THE TASK – Please output the data exactly, minus pictures.

RECORDS PROVIDED –
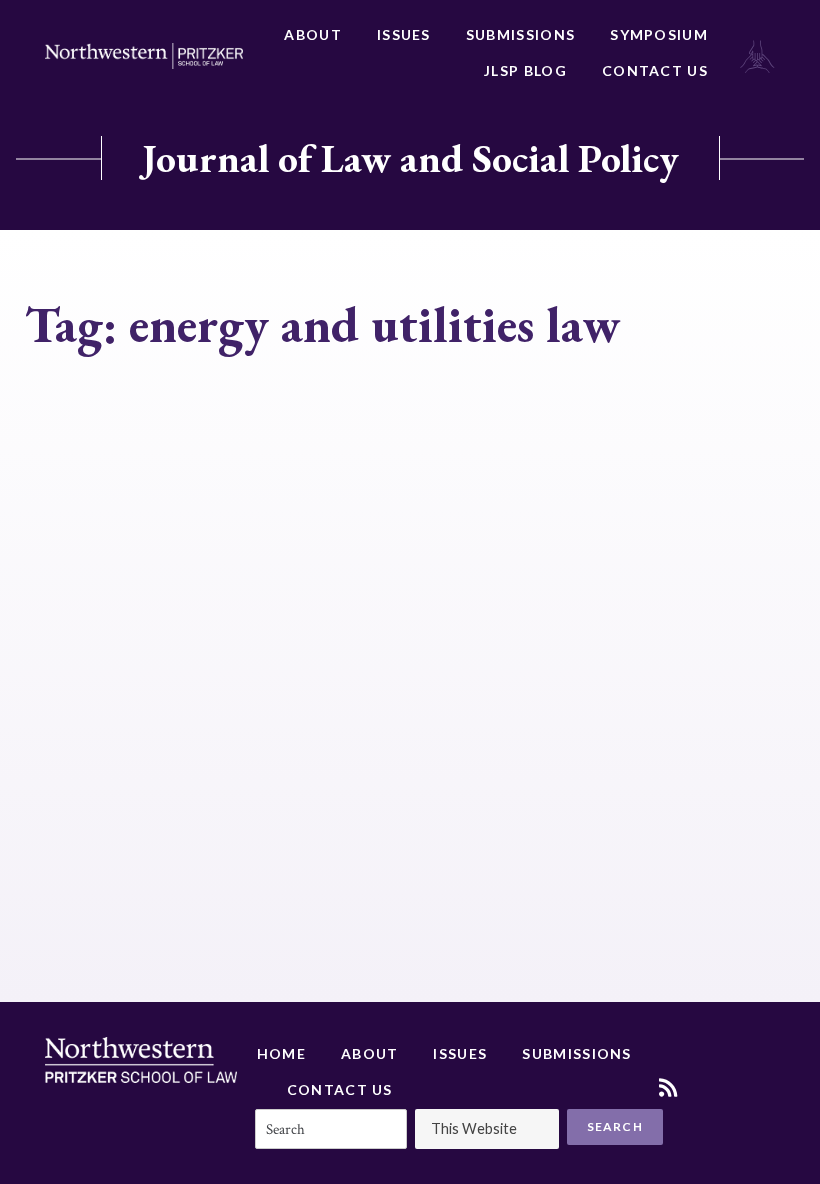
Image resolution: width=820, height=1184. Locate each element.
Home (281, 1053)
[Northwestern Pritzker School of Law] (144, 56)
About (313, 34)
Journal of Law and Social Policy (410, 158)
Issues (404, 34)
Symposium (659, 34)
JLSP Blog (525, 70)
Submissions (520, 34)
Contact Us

SOLUTION FOR THIS PROBLEM –
Image resolution: width=820, height=1184. Locate each element.
Home (281, 1053)
[Northwestern Pritzker School of Law] (144, 56)
About (313, 34)
Journal of Law and Social Policy (410, 158)
Issues (404, 34)
Symposium (659, 34)
JLSP Blog (525, 70)
Submissions (520, 34)
Contact Us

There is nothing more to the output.